=== Your instructions ===
Only a number is expected in reply: the count of lines below where the word "agent" occurs.

Saved data entries
▼▼▼

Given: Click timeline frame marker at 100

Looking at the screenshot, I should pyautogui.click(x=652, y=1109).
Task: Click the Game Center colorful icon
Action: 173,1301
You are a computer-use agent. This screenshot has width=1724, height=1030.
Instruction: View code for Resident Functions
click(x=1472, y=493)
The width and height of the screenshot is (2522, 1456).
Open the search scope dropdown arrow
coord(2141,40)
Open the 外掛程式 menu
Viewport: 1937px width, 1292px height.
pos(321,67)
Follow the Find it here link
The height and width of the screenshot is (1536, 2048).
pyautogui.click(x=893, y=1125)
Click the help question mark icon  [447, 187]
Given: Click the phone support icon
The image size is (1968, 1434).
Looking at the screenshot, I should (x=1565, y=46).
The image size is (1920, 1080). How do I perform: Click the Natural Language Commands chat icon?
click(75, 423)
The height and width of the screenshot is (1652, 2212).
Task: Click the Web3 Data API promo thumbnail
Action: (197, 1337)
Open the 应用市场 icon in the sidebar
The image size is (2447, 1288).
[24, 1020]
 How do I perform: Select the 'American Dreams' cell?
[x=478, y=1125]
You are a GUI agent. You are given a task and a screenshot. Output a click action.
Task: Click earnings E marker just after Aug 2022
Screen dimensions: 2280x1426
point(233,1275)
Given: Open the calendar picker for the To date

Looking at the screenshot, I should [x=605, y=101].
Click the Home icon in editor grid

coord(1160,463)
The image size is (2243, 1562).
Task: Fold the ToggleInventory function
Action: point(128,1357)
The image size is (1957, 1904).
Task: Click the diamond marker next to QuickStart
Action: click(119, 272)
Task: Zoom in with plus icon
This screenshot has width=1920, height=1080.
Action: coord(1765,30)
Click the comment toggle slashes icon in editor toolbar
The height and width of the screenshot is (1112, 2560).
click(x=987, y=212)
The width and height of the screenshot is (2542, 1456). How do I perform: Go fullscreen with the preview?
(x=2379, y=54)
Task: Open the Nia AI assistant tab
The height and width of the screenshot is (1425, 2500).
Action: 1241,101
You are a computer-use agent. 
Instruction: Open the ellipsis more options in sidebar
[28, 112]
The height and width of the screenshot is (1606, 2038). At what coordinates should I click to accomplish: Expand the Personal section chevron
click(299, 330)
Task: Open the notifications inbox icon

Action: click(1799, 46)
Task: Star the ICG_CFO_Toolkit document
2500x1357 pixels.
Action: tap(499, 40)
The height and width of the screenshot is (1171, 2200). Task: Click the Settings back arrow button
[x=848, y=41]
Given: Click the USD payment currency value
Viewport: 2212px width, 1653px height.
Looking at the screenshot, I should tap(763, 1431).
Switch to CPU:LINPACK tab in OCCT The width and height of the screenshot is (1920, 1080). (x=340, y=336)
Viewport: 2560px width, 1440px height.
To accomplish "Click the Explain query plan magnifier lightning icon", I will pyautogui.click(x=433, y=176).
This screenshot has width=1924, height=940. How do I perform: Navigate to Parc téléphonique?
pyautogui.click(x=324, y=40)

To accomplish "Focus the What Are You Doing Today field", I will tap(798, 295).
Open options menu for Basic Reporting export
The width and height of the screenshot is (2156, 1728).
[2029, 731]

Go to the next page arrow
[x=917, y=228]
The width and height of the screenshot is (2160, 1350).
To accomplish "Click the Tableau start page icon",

▲▲▲

=== Task solution ===
3